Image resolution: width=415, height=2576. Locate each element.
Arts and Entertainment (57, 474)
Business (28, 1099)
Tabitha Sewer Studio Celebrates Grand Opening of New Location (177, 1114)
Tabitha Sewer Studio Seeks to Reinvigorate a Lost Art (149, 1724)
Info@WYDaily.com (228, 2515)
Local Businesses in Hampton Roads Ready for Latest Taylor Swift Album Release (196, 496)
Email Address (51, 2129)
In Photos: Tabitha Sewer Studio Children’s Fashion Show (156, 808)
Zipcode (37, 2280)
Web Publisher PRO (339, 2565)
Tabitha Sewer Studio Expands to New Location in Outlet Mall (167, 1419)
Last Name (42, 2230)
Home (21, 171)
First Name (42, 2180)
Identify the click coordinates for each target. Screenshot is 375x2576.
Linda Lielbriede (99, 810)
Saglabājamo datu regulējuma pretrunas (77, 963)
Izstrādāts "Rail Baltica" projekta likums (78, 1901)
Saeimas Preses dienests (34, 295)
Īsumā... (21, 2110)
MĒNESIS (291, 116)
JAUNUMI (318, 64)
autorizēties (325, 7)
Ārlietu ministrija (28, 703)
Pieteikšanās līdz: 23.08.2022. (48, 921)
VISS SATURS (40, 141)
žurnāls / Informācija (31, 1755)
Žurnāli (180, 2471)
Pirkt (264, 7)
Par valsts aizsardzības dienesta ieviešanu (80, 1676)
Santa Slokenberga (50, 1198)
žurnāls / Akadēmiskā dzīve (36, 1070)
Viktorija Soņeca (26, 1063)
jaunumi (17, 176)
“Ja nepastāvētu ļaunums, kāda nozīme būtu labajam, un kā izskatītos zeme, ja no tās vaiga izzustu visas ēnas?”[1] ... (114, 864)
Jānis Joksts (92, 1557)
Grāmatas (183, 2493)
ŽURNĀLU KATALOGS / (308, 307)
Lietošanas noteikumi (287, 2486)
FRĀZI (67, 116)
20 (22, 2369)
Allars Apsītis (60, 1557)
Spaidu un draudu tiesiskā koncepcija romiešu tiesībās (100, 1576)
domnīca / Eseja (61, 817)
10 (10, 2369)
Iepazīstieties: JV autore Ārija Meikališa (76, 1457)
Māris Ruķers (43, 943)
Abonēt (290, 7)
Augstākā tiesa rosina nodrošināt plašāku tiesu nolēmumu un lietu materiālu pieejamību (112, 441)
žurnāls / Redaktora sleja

-------------------------

What is being asked -> Update the lines above by replacing each occurrence of "Tabitha Sewer Studio" with "Tabitha Sewing Studio", and leave everything else unchanged.

Output for this exercise ->
Image resolution: width=415, height=2576. Locate each element.
Arts and Entertainment (57, 474)
Business (28, 1099)
Tabitha Sewing Studio Celebrates Grand Opening of New Location (177, 1114)
Tabitha Sewing Studio Seeks to Reinvigorate a Lost Art (149, 1724)
Info@WYDaily.com (228, 2515)
Local Businesses in Hampton Roads Ready for Latest Taylor Swift Album Release (196, 496)
Email Address (51, 2129)
In Photos: Tabitha Sewing Studio Children’s Fashion Show (156, 808)
Zipcode (37, 2280)
Web Publisher PRO (339, 2565)
Tabitha Sewing Studio Expands to New Location in Outlet Mall (167, 1419)
Last Name (42, 2230)
Home (21, 171)
First Name (42, 2180)
Identify the click coordinates for each target. Screenshot is 375x2576.
Linda Lielbriede (99, 810)
Saglabājamo datu regulējuma pretrunas (77, 963)
Izstrādāts "Rail Baltica" projekta likums (78, 1901)
Saeimas Preses dienests (34, 295)
Īsumā... (21, 2110)
MĒNESIS (291, 116)
JAUNUMI (318, 64)
autorizēties (325, 7)
Ārlietu ministrija (28, 703)
Pieteikšanās līdz: 23.08.2022. (48, 921)
VISS SATURS (40, 141)
žurnāls / Informācija (31, 1755)
Žurnāli (180, 2471)
Pirkt (264, 7)
Par valsts aizsardzības dienesta ieviešanu (80, 1676)
Santa Slokenberga (50, 1198)
žurnāls / Akadēmiskā dzīve (36, 1070)
Viktorija Soņeca (26, 1063)
jaunumi (17, 176)
“Ja nepastāvētu ļaunums, kāda nozīme būtu labajam, un kā izskatītos zeme, ja no tās vaiga izzustu visas ēnas?”[1] ... (114, 864)
Jānis Joksts (92, 1557)
Grāmatas (183, 2493)
ŽURNĀLU KATALOGS / (308, 307)
Lietošanas noteikumi (287, 2486)
FRĀZI (67, 116)
20 (22, 2369)
Allars Apsītis (60, 1557)
Spaidu un draudu tiesiskā koncepcija romiešu tiesībās (100, 1576)
domnīca / Eseja (61, 817)
10 (10, 2369)
Iepazīstieties: JV autore Ārija Meikališa (76, 1457)
Māris Ruķers (43, 943)
Abonēt (290, 7)
Augstākā tiesa rosina nodrošināt plašāku tiesu nolēmumu un lietu materiālu pieejamību (112, 441)
žurnāls / Redaktora sleja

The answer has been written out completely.